本文.
<<<<

あのとき、描いていたものがそのまま現実になっていて、こんなにすごいパワーを持っている方に人生でなかなか出会えないと思うんです。よく被災地に行くと逆にパワーをもらえるといいますが、本当にその通りです。
漁師さんや水産加工の方々と、コロナ禍前は朝まで語り合いながら飲んでいました(笑)。それが本当に楽しかったです。自分の生まれ育った町に誇りを持っている姿は、ずっと東京で生きている私にとってはすごく新鮮ですし、こちらが元気になれるんです。
地元の方々が当たり前に見ている景色や、当たり前に食べているものや人の絆は、私からしたらすごい!と感じることがたくさんあります。地元の方からは『そんなの普通だべ』っていつも言われるのですが、本当にたくさんの宝物があります」
「いい意味でよそ者を受け入れる耐性がある」
東北の土地柄や人に魅力を感じて足を運ぶようになった高橋さんは、その後、被災地に移住した方に焦点を当てた番組も担当します。取材を通して、被災地には移住しやすい理由があることが見えてきたそう。
「移住されるは若い方のIターンが多いです。移住した理由を聞くと『そんなにびっくりすることですか』って言うんですよ。
被災地の復興のためとか、この街を元気にしたいという言葉が返ってくるのかなと思ってマイクを向けるんですけど、出てくる言葉は、この土地と人が好きで魅力を感じたからという、すごくシンプルな理由でした。
福島に移住された方だと『自然も多いし、果物も美味しいし、人も優しい。東京からのアクセスも良くて、新幹線ですぐなので』という方が多いですね。
福島県飯舘村に移住した女性を取材したのですが、廃墟になった店舗をギャラリーにするとおっしゃっていました。正直、見た感じは本当に廃墟なんです。でも、彼女は『ここにおじいちゃんおばあちゃんが集まれるようにおしゃれなカフェを作って、子どもたちもワークショップができるような空間を作るんです』と。

>>>>

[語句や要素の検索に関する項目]
<<<<

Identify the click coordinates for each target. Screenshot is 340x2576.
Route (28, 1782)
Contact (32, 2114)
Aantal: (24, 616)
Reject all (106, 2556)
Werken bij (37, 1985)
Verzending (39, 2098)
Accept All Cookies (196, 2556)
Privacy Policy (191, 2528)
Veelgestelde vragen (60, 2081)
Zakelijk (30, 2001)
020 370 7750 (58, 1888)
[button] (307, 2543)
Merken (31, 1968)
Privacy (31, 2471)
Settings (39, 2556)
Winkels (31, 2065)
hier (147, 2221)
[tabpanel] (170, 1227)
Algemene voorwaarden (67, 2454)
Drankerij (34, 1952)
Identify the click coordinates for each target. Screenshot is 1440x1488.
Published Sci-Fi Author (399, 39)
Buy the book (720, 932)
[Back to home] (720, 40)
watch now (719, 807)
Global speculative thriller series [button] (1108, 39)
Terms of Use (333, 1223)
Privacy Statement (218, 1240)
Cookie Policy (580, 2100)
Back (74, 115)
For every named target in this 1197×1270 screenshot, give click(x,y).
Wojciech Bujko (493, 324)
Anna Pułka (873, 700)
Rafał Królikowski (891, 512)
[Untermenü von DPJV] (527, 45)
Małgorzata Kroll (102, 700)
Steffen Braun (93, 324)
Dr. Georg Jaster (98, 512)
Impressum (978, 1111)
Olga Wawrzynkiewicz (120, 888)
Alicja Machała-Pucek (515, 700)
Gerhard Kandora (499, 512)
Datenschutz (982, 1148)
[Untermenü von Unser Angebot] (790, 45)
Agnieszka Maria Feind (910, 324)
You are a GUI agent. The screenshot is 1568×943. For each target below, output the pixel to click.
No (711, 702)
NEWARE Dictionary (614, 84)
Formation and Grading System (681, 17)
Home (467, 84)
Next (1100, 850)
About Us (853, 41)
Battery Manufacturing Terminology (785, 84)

>>>>

目標 1. 本文によると、福島県飯舘村に移住した女性は、廃墟になった店舗を何にすると話していたか。
目標 2. 本文のうち「あのとき、描いていたものがそ」から始まり「ような空間を作るんです』と。」で終わる部分を、「ギャラリー」を「アトリエ」に置き換えて書き直してください。
目標 3. 被災地への移住について語る本文の続きを書いてください。

回答 1. ギャラリーにすると話していた。

回答 2.
あのとき、描いていたものがそのまま現実になっていて、こんなにすごいパワーを持っている方に人生でなかなか出会えないと思うんです。よく被災地に行くと逆にパワーをもらえるといいますが、本当にその通りです。
漁師さんや水産加工の方々と、コロナ禍前は朝まで語り合いながら飲んでいました(笑)。それが本当に楽しかったです。自分の生まれ育った町に誇りを持っている姿は、ずっと東京で生きている私にとってはすごく新鮮ですし、こちらが元気になれるんです。
地元の方々が当たり前に見ている景色や、当たり前に食べているものや人の絆は、私からしたらすごい!と感じることがたくさんあります。地元の方からは『そんなの普通だべ』っていつも言われるのですが、本当にたくさんの宝物があります」
「いい意味でよそ者を受け入れる耐性がある」
東北の土地柄や人に魅力を感じて足を運ぶようになった高橋さんは、その後、被災地に移住した方に焦点を当てた番組も担当します。取材を通して、被災地には移住しやすい理由があることが見えてきたそう。
「移住されるは若い方のIターンが多いです。移住した理由を聞くと『そんなにびっくりすることですか』って言うんですよ。
被災地の復興のためとか、この街を元気にしたいという言葉が返ってくるのかなと思ってマイクを向けるんですけど、出てくる言葉は、この土地と人が好きで魅力を感じたからという、すごくシンプルな理由でした。
福島に移住された方だと『自然も多いし、果物も美味しいし、人も優しい。東京からのアクセスも良くて、新幹線ですぐなので』という方が多いですね。
福島県飯舘村に移住した女性を取材したのですが、廃墟になった店舗をアトリエにするとおっしゃっていました。正直、見た感じは本当に廃墟なんです。でも、彼女は『ここにおじいちゃんおばあちゃんが集まれるようにおしゃれなカフェを作って、子どもたちもワークショップができるような空間を作るんです』と。

回答 3.
東京にずっと住んでいた方なのですが、「別に東京はいつでも行けますしね」と言っていて、ものすごくフレキシブルなんです。被災地は復興関連で外からの人の出入りが多かったのもあって、耐性ができているんですよね。いわゆる田舎のよそ者扱いがないそうで、これまで取材したなかで、人間関係で困ったという方は誰もいらっしゃらなかったです。
おじいちゃんおばあちゃんともすぐ仲良くなれるのがいいところだとおっしゃっていました。それは被災地の魅力だと思います。コロナ禍で仕事の形式が変わったのもあって、今はより移住をしやすくなっているのかなと感じます」
震災から11年目に思う“正しい風化の形”
震災から時間が経つにつれて、高橋さんは風化について考えることが増えました。
「福島県相馬市で、津波と原発事故の影響で避難が必要だったご夫婦に出会いました。お子様2人と、お父様お母様を津波で亡くされて。当時、奥様は3人目のお子さんを身籠もっていらっしゃいまして、沿岸部でご家族を探していらっしゃるときに出会いました。
『悲しい出来事、あの日あった辛い出来事は俺らが覚えているから。でも、ここで失われた命がもしかしたら救えたかもしれない。その教訓だけは忘れちゃいけない』とおっしゃっていたのが心に残っています。
風化ってすごく考えさせられるんですよね。でも何でしちゃいけないんだろうって考えるんです。悲しいことを忘れてほしくないと思うけど、日常で生活している方に忘れないでくださいというのも何か違うと思うんです。風化ってなんだろうとずっと思っていました。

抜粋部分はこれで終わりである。